1

I need to compare some char * (which I know the length of) with some string literals. Right now I am doing it like this:

void do_something(char * str, int len) {
  if (len == 2 && str[0] == 'O' && str[1] == 'K' && str[2] == '\0') {
    // do something...
  }
}

The problem is that I have many comparisons like this to make and it's quite tedious to break apart and type each of these comparisons. Also, doing it like this is hard to maintain and easy to introduce bugs.

My question is if there is shorthand to type this (maybe a MACRO).

I know there is strncmp and I have seen that GCC optimizes it. So, if the shorthand is to use strncmp, like this:

void do_something(char * str, int len) {
  if (len == 2 && strncmp(str, "OK", len) == 0) {
    // do something...
  }
}

Then, I would like to know it the second example has the same (or better) performance of the first one.

  • the second example shouldn't compile because `strncmp` takes a length argument that you did not pass in. – Christian Gibbons Jul 09 '20 at 17:03
  • Fixed.
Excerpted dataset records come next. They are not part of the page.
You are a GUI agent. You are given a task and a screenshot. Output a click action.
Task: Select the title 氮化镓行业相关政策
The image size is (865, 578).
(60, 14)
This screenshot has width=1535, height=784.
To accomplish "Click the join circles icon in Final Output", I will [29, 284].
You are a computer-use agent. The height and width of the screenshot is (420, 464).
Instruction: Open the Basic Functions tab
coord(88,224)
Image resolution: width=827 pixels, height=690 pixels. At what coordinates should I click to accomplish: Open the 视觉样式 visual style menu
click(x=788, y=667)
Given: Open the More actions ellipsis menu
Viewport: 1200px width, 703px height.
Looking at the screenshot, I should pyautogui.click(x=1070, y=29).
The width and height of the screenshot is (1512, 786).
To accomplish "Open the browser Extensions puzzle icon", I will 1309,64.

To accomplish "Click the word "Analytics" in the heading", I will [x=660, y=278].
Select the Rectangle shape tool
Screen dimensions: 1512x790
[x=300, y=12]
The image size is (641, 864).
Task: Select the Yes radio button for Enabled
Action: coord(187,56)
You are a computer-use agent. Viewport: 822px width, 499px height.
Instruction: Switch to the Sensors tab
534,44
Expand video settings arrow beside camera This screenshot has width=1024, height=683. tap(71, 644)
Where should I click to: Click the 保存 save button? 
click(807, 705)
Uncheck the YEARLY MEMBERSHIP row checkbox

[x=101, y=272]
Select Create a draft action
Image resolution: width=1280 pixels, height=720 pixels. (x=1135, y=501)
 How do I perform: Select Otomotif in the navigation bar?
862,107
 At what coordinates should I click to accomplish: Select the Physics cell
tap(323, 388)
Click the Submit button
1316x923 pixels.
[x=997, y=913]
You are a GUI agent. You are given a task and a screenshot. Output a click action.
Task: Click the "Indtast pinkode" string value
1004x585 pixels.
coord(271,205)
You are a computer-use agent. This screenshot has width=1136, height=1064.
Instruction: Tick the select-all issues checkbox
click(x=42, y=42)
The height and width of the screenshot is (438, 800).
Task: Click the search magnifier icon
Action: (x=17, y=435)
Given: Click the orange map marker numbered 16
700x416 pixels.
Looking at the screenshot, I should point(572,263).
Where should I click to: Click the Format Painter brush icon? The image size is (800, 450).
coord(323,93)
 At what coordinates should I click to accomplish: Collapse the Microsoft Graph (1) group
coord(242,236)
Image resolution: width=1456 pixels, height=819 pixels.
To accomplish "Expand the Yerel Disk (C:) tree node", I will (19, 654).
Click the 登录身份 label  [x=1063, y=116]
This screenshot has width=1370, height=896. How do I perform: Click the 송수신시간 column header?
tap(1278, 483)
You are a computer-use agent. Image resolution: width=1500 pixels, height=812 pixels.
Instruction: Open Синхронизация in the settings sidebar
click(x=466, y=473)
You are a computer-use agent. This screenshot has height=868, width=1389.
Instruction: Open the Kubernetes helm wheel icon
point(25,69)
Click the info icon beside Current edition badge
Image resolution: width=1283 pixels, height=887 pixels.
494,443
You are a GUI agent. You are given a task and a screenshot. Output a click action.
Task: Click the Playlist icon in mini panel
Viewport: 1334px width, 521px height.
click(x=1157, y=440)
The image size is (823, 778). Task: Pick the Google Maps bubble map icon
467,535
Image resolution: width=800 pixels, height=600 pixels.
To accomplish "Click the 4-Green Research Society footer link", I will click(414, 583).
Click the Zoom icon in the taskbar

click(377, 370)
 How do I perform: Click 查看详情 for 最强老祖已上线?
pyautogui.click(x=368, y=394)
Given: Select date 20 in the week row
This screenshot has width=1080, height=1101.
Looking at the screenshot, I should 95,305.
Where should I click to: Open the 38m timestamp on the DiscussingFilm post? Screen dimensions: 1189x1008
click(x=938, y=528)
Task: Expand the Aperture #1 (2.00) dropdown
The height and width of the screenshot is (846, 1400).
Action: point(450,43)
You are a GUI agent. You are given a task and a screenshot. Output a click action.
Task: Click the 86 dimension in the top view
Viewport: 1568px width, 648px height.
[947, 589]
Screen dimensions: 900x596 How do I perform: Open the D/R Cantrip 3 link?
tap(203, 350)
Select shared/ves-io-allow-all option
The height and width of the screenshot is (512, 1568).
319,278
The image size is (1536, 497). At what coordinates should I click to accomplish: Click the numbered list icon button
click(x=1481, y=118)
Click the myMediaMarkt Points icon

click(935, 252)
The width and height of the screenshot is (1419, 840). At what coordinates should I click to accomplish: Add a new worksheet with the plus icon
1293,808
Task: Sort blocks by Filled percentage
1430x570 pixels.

Thank you! –  Jul 09 '20 at 17:05
  • In the second, if you need to check the length then you can use `strcmp` (instead of `strncmp`) which would implicitly do that without the need for `len == 2` test. – P.P Jul 09 '20 at 17:07
  • I think do `strcmp(str, "OK");` and let the compiler doing possible optimization – bruno Jul 09 '20 at 17:08
  • @TertulianoMáximoAfonso If you already know the length (and are testing that it equals 2), then in your first example, why do you bother to also test the `'\0'` at the end? – alani Jul 09 '20 at 17:11
  • Would the compiler still make a function call? –  Jul 09 '20 at 17:11
  • 1
    Only use strcmp if you know both strings are null-terminated. – stark Jul 09 '20 at 17:12
  • @alaniwi case the char* is "OK1" and someone gives the wrong length. This checks that it is a valid C string. Both input and length are function parameters. –  Jul 09 '20 at 17:13
  • @stark I am using strncmp. –  Jul 09 '20 at 17:14
  • @TertulianoMáximoAfonso So if you do not trust the length to be correct, do not use it. – alani Jul 09 '20 at 17:14
  • Why? Should I not validate that the input is valid? –  Jul 09 '20 at 17:16
  • @TertulianoMáximoAfonso But the two examples are not equivalent. In the first case you are testing that the string does not continue with more (non-null) characters after the declared length of 2, in the case with `strncmp` you do not test this. – alani Jul 09 '20 at 17:21
  • I thought strncmp would do this validation. So to validate it, should I use something like if (strncmp(str, "OK\0", len+1) == 0) { ... } ? –  Jul 09 '20 at 17:23
  • @TertulianoMáximoAfonso No you do not need to add an extra `\0`. The `"OK"` is already a null-terminated string constant. The length you use with `strncmp` would normally be set based on the length of storage used for the two strings that you will be comparing (the shorter of whichever buffer contents are not guaranteed to be null-terminated). – alani Jul 09 '20 at 17:31
  • Of course, sorry. But how do I validate it using only strncmp? Because I just tested and strncmp("OK", 2) == strncmp("OK1", 2) == 0. Should then I do something like this: if (strncmp(str, len) == 0 && str[len] == '\0') { ... } –  Jul 09 '20 at 17:36
  • You're doing a while bunch of extra work. Just compare up to and including the NUL. I've posted an answer. – Mad Physicist Jul 10 '20 at 14:43

2 Answers2

1

Yes it will. However, your code is not comparing a char * to a string literal. It is comparing two string literals. The compiler is smart enough to spot this and optimize all the code away. Only the code inside the if block remains.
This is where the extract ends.